Selon Charles Heller, cette politique de renforcement des frontières ne décourage pourtant par les migrants de poursuivre leur parcours, mais les pousse vers des chemins plus dangereux: «Il est important de se souvenir que la dissolution en automne 2014 de l’opération italienne de sauvetage Mare Nostrum – accusée d’être un facteur d’attraction pour les migrants – n’a pas mené à moins de traversées, mais seulement à plus de morts. C’est face à cette hécatombe que depuis début 2015, nombre d’ONG ont déployé leurs bateaux de sauvetage en Méditerranée centrale pour remplir le vide mortel laissé par les Etats». Des ONG qui sont aujourd’hui criminalisées, accusées par les Etats européens d’aide à l’immigration clandestine et de collusion avec les passeurs.

Soutien suisse aux garde-côtes libyens

Cette accusation, surprenante et sans fondement, vise peut-être à occulter une autre collaboration, bien réelle celle-ci: celle des Etats européens avec les garde-côtes libyens, c’est-à-dire avec des milices parties prenantes d’une guerre civile, qui empêchent les migrants de quitter le territoire libyen en les emprisonnant dans des centres de détention dont les conditions inhumaines sont désormais bien connues et documentées. «Renvoyer des personnes dans un contexte où elles vont être exposées à des traitements dégradants et inhumains, à la torture et aux violences sexuelles constitue en soi une violation des droits humains», a affirmé Caroline Abu Sada, directrice de SOS Méditerranée Suisse.

Concernant l’implication exacte de la Suisse dans cette collaboration, on sait qu’un million de francs a été libéré par le Conseil fédéral pour offrir aux garde-côtes libyens du matériel et des formations et pour construire des «camps d’accueil» dans quatre ports.
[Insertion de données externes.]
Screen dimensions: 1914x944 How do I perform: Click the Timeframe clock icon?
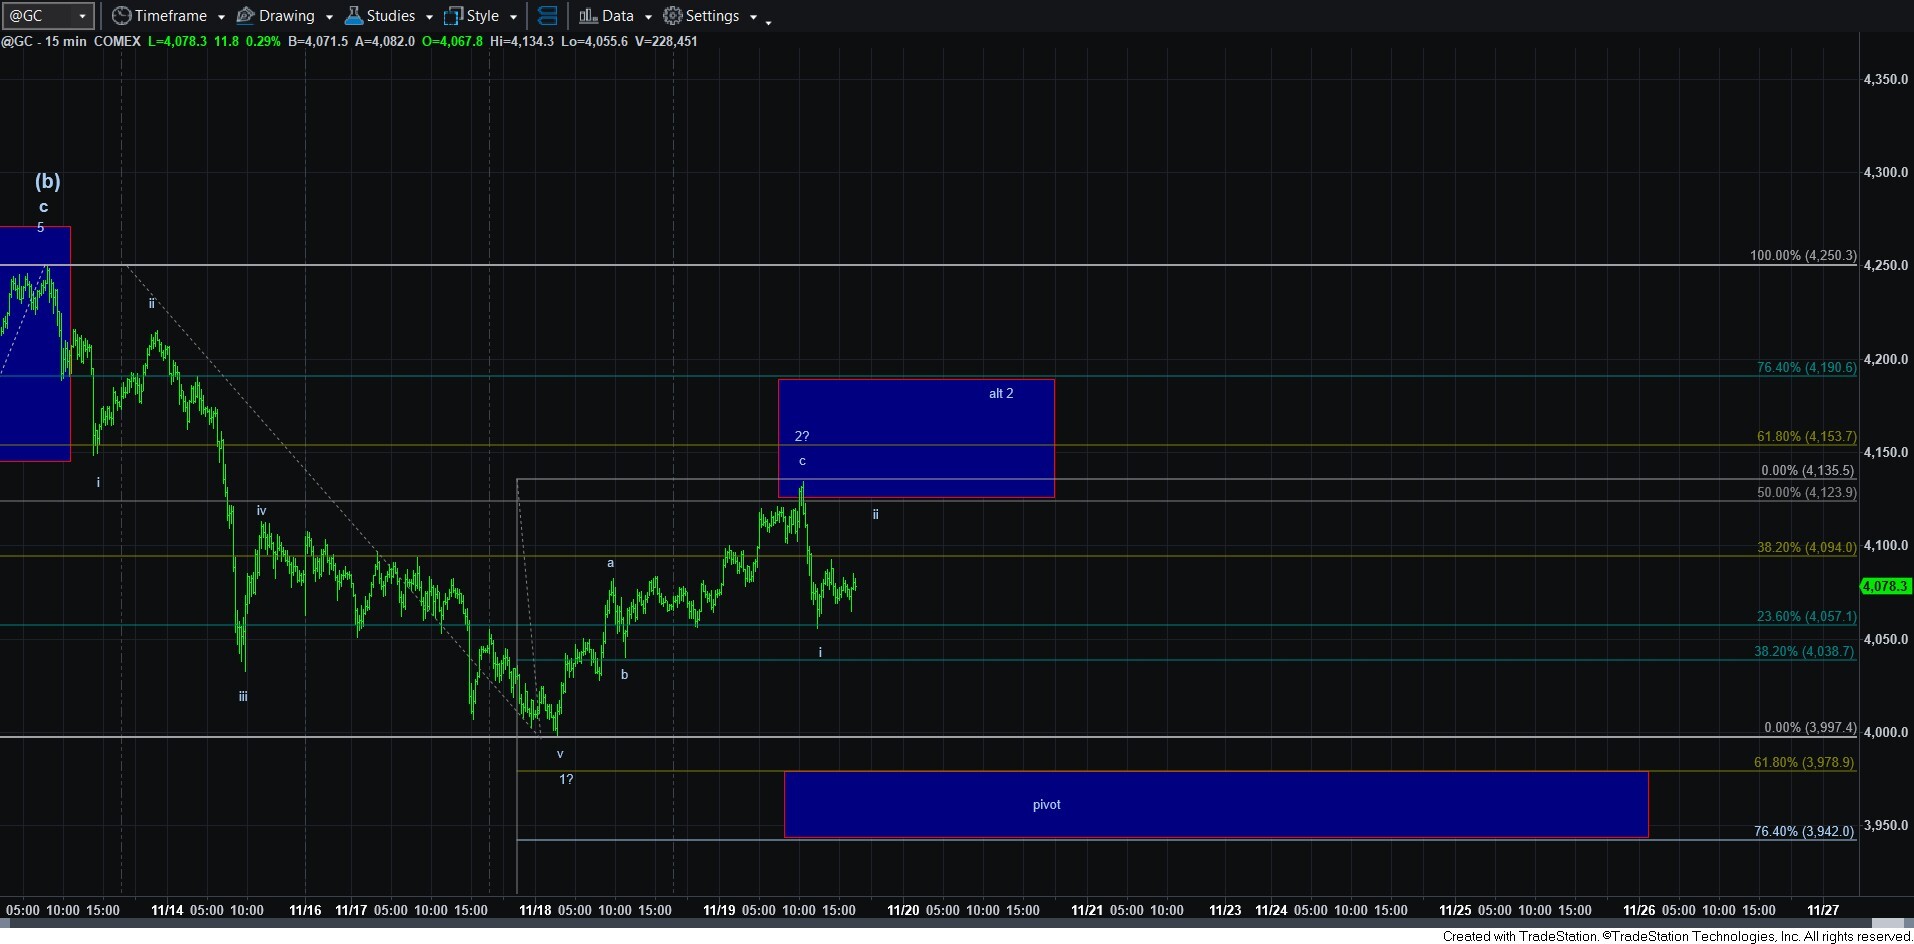pyautogui.click(x=121, y=16)
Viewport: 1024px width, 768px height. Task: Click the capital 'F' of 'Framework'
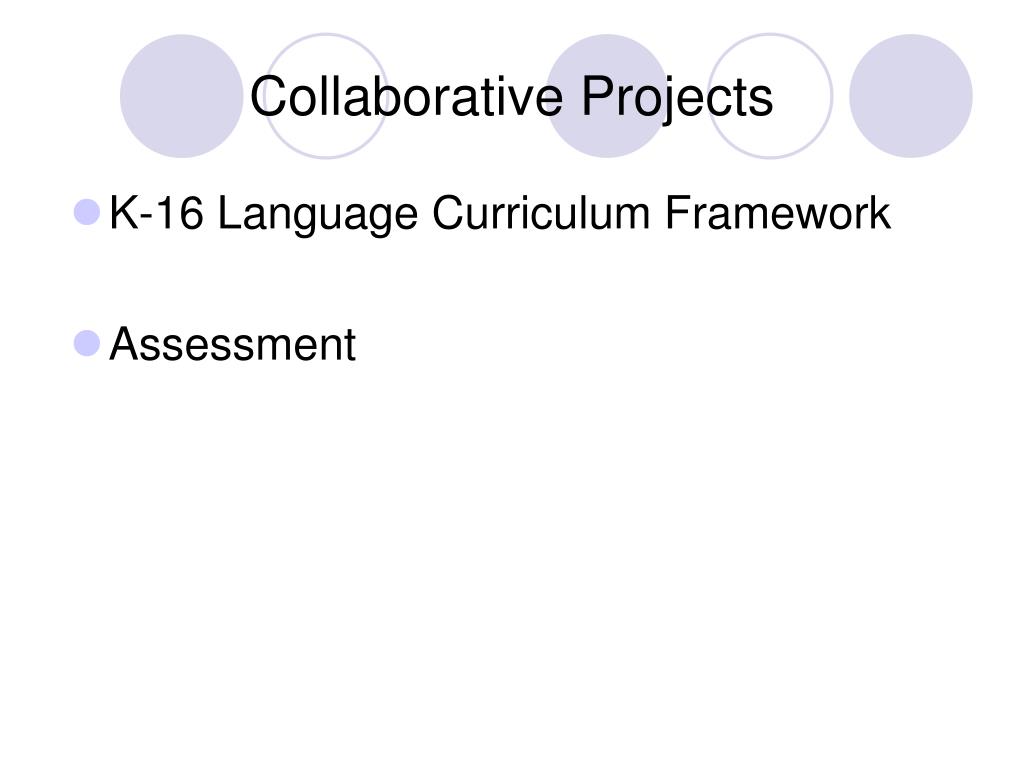coord(679,213)
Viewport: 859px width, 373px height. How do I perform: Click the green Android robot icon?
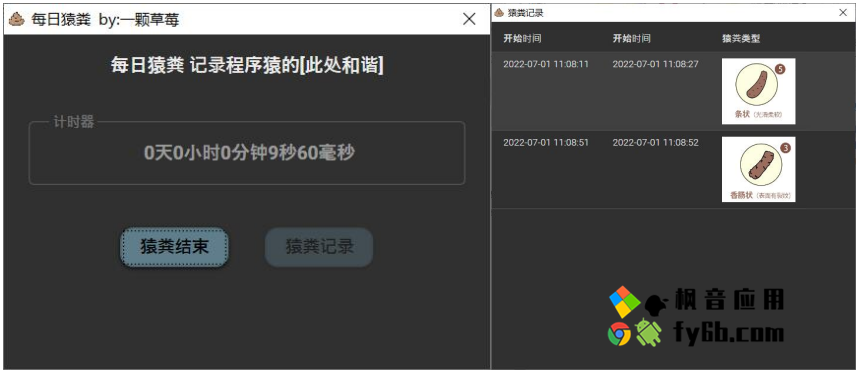click(x=648, y=332)
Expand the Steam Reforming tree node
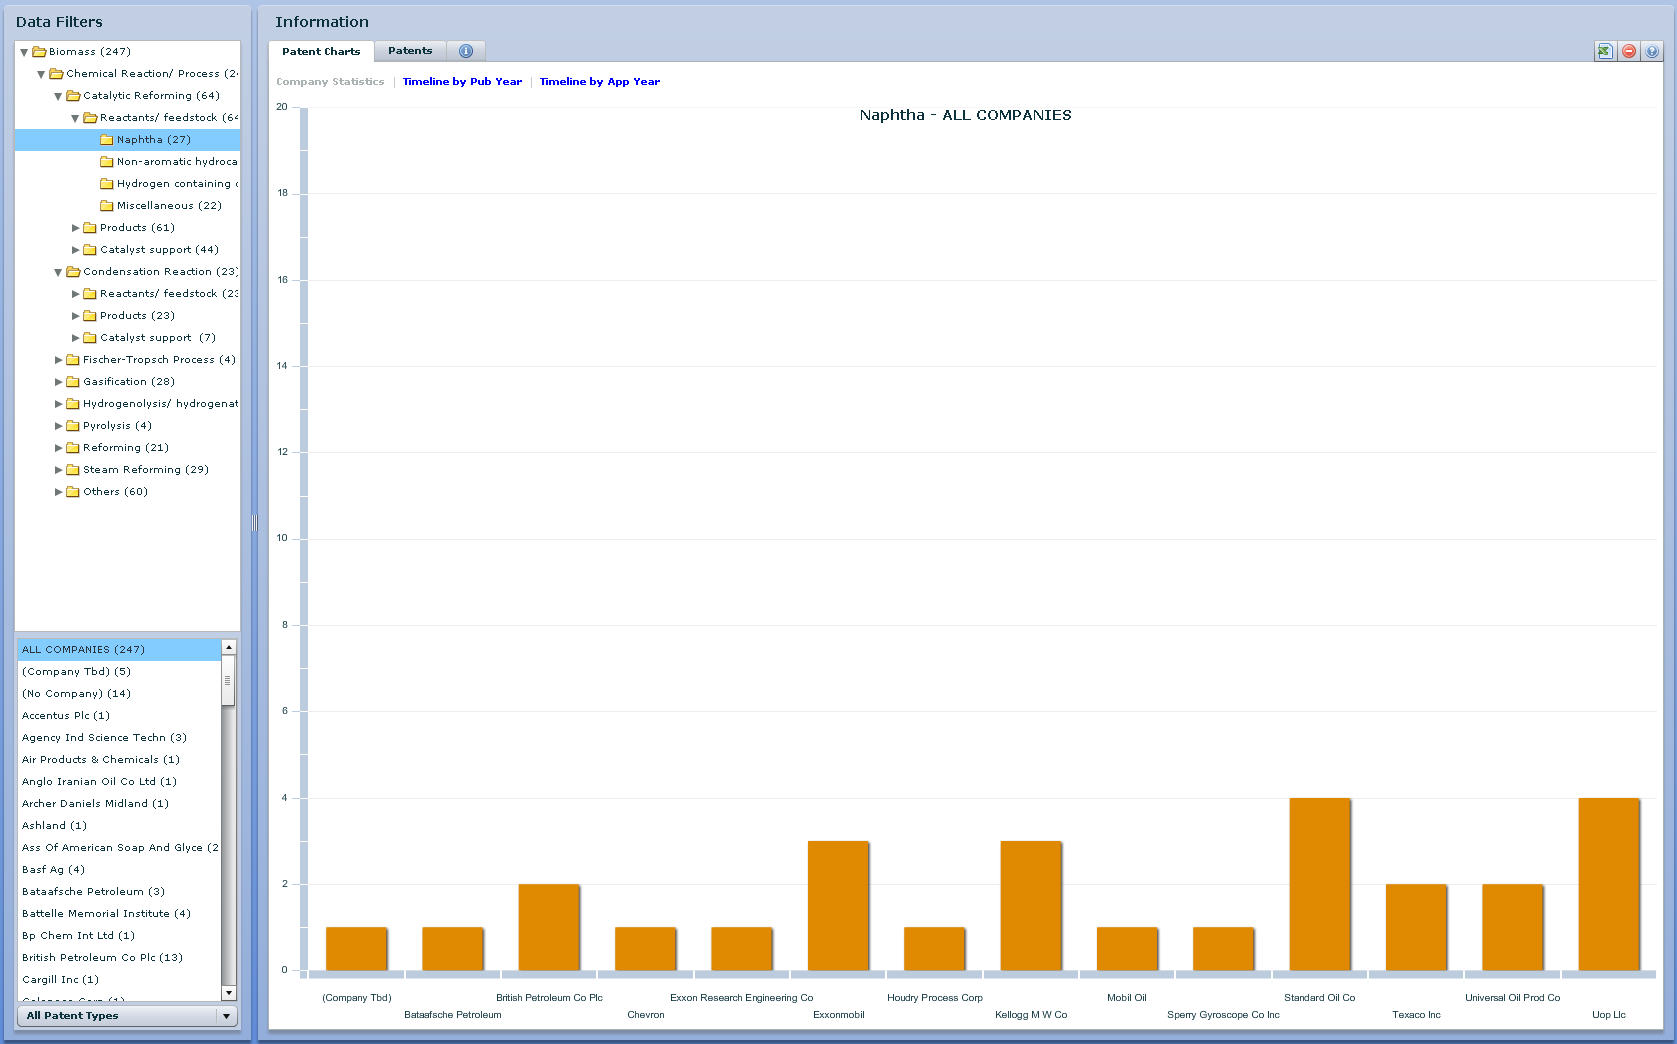The image size is (1677, 1044). 58,470

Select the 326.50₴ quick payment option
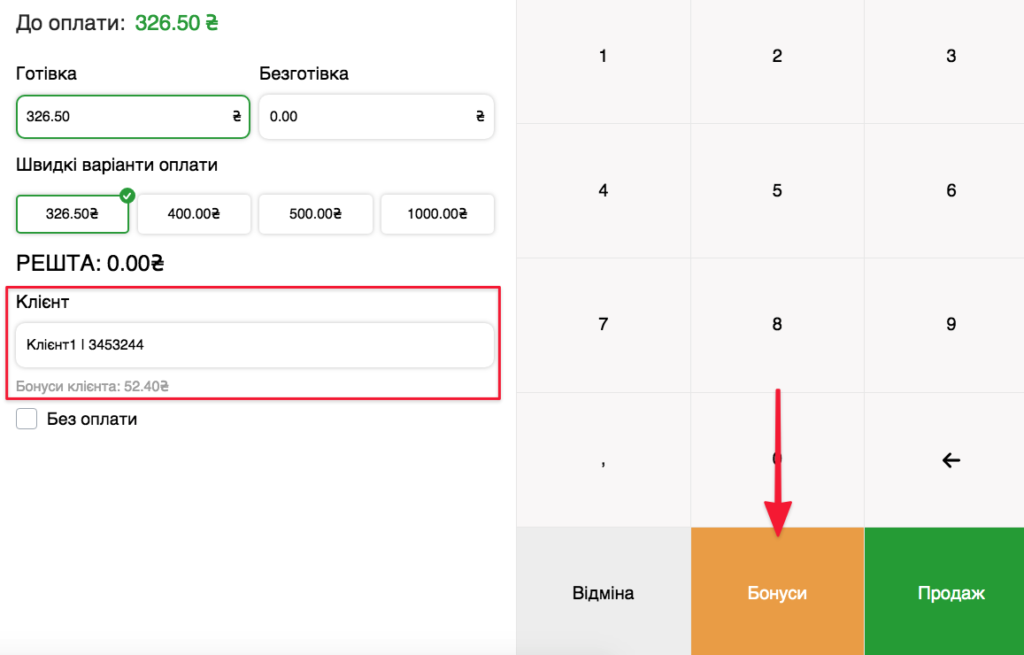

Une interpellation parlementaire du Groupe des Verts demandant plus de détails sur la destination de cet argent et son suivi a été déposée le 29 septembre mais n’a pas encore été traitée par le Conseil national.

Protection ou «vernis humanitaire»?
De la rencontre du groupe de contact, les médias suisses ont surtout retenu la volonté de Simonetta Sommaruga de «protéger les migrants». Il s’agit en effet de l’un des trois axes discutés par le groupe et c’est celui que la ministre de la Justice a constamment mis en avant dans sa campagne de communication.

A l’issue de la conférence ministérielle, les mesures envisagées sont «l’amélioration des conditions dans les centres où des migrants sont détenus en Libye, la recherche d’alternatives à la détention, le soutien au retour volontaire et la réintégration des migrants dans les pays d’origine, le renforcement des structures d’asile et de protection le long de la route migratoire, l’amélioration de la prévention du trafic de migrants et la lutte contre la traite des êtres humains». Il s’agit également de «s’attaquer aux causes profondes des problèmes, en créant des opportunités dans les pays d’origine des migrants», précise le communiqué diffusé par le Conseil fédéral.

Pour Charles Heller, ces mesures ne sont cependant «qu’un vernis humanitaire, qui cache une politique sécuritaire visant à contenir les mouvements des migrants». Sophie Guignard, coprésidente de Solidarité sans frontières, partage cet avis: «Avec l’argument de la ‘protection’, les autorités essaient de redorer le blason d’une politique migratoire qui n’est tout simplement plus acceptable. Ce qu’il faut aujourd’hui, ce sont des passages sûrs et des voies légales de migration, ainsi que l’arrêt immédiat et total du soutien financier, institutionnel et matériel aux garde-côtes libyens».